MOON DAYDREAM: Speaking of drones, in my fantasy world there are thousands of remote-control robots on the moon that anyone with an internet connection can remote control. Tune in and drive the robot around the moon and look through its eyes and pick up rocks with its little arms. Play moon games with the other remote controlled robots.

#

MY WIFE THE HATER: A new dating app launching this week matches people based on hating the same stuff.

The app—which officially launches February 8—presents users with 2,000 topics that they can say they love, hate, like, dislike, or feel totally neutral on, then matches people up by grouping them by their mutual dislikes.

They point to work by “some psychologists” to support their idea that this will work.
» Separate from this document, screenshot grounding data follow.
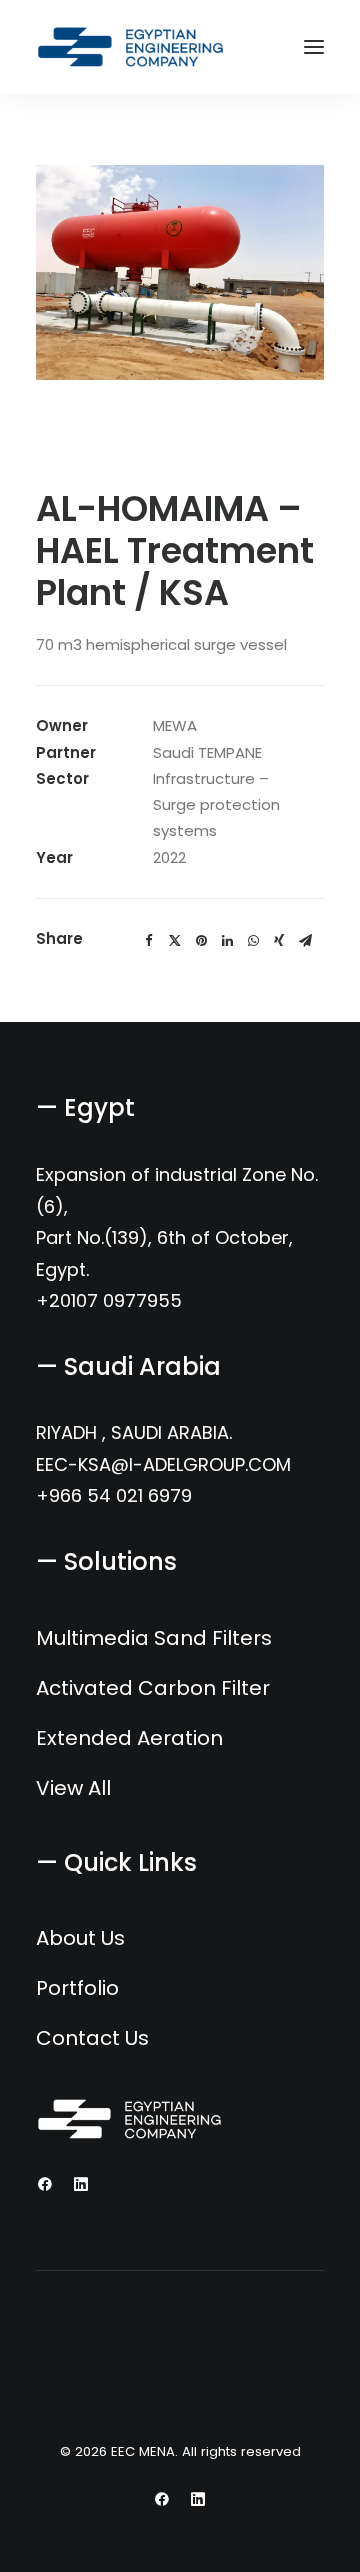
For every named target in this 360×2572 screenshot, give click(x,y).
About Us (80, 1938)
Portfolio (77, 1988)
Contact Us (92, 2038)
One of the psychologists is Dr. Jennifer Bosson who is sitting beside me now. (Interpersonal chemistry through negativity:Bonding by sharing negative attitudes about others.)

#

ELECTRONIC TELEPATHY: Great news for people with locked-in syndrome, a way to communicate. Wait, computers read minds now? Reached Via a Mind-Reading Device, Deeply Paralyzed Patients Say They Want to Live

#

HEAVENS TO MURGATROYD: Great interview with Mark Russell, the creator of the re-booted Flintstones. In the course of the interview he mentions that he will also be rebooting Snagglepuss as a “gay Southern Gothic playwright.”

“I envision him like a tragic Tennessee Williams figure; Huckleberry Hound is sort of a William Faulkner guy, they’re in New York in the 1950s, Marlon Brando shows up, Dorothy Parker, these socialites of New York from that era come and go.”